Somewhere halfway across town, in the little plaza Damien sent Aiden to, a line of screens built into the side of a building, for advertising purposes, spring to life. Damien, on every one of them now, leans up into the camera on Nicky's wall and waves, grinning wolfishly. He's pretty sure he hears Aiden's breath catch and the grin widens.
"That's Nicky's house! What are you doing?" he demands.
"You should hurry, my boy. Your pretty sister needs you."
He waits for that reaction, for Aiden screaming his name, and then he hangs up. The feed he's bouncing to dies about the same time, and he settles in to wait, feeling much lighter. Aiden really should have taken him seriously, the first time around.
The laptop hits the wall with as much force as Damien can muster, and disappointingly, nothing happens. It doesn't explode into a million pieces, in a spectacular shower of sparks, it doesn't even so much as crack as far as he can tell, though -- well, it's hard to tell, the only light the steady ebb and flow of the lighthouse beacon as it spins madly on, a floor above him, outside. Not that it particularly matters, for all that the laptop is ruined anyway, with or without his help, bricked by Aiden and whatever fucking virus he got into the system to get him out, but still. He would have liked for something to go right, tonight. He would have liked his tantrum to amount to something for all that it's not going to matter, here before long.

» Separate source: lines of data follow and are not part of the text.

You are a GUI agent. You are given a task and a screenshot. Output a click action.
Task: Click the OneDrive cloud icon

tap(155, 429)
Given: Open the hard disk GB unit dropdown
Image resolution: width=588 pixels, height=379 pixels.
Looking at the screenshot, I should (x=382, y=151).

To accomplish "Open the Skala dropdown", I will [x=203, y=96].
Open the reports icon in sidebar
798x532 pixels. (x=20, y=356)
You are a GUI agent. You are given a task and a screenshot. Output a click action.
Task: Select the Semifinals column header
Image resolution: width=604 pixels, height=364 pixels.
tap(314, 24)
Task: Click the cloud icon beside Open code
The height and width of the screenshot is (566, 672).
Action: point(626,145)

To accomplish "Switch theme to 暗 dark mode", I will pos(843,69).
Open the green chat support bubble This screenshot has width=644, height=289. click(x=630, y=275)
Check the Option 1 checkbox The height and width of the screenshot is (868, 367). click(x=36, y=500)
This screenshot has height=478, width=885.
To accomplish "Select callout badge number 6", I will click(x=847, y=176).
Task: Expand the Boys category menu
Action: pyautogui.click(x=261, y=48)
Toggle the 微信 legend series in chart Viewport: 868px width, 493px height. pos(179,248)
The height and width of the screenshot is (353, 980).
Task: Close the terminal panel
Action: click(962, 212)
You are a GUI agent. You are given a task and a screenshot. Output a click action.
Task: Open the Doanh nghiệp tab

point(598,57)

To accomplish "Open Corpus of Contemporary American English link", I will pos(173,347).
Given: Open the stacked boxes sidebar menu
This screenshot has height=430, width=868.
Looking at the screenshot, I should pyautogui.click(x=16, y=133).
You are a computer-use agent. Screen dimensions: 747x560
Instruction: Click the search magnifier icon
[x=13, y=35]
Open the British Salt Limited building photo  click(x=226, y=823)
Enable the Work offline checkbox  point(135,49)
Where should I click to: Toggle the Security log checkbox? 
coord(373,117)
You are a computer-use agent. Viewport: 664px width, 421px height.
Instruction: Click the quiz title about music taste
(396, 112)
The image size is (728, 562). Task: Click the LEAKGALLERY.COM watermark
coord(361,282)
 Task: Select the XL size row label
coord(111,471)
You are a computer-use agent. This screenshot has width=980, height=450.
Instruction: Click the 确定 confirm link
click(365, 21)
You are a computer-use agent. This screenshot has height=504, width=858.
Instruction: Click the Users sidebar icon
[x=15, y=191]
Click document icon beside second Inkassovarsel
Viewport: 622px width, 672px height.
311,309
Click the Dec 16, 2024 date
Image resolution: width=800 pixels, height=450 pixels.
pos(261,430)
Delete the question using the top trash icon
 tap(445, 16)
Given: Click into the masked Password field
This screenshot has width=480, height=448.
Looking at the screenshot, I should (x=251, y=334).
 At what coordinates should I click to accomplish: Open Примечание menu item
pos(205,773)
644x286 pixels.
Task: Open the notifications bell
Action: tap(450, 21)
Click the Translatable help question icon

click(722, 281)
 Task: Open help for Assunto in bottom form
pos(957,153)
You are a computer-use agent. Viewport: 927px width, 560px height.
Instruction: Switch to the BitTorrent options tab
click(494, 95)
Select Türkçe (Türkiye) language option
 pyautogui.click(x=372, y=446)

Still angry, still feeling fucked, he hobbles over to where the laptop landed, straining to pick it up without pitching off the catwalk and with his bad leg. He tucks it under his arm when he manages, and limps towards the stairs, taking them awkwardly as he tries to juggle the laptop and himself, in the near-dark and the rain, coming down hard, now. Somehow, thankfully, he makes it to the top, however, and pulling the computer into both hands, intent on pitching it into Lake Michigan, this time, he leans back, gathering all of his anger and fear and hurt to power the throw. He stops just short of it, two things catching him stock still and cold.
One, back on land, the shores of Chicago are dark entirely, from Navy Pier to Brandon Docks. And two, there's a light coming in from the former, a speed boat he imagines, though he can't hear it from here, not yet.
"Shit," he breathes, pitching his laptop into the lake forgotten in a heartbeat as fear steals his breath. He's not sure how Aiden found him (it wouldn't be hard, the lighthouse the only place in all of Chicago not running on ctOS) or how he got here so damn fast (his friends, always his friends), but the dread is real, regardless. He knew this was it, this was the end, that it was only a matter of time the second Aiden went live with Iraq's blackmail and left him with nothing, but he didn't expect it to happen so fast. He'd hoped for some small reprieve, somehow, one last little miracle, but here they are.
Not that that stops him from heading back down the stairs, as fast as he can manage, trying for his own boat, docked at the bottom.
The bad news is, he never gets there. The at least potentially better news is that it's not Aiden that steps onto the dock when the other boat lands -- it's some Chinese guy in a white suit, and all at once, his fear gives way to confusion.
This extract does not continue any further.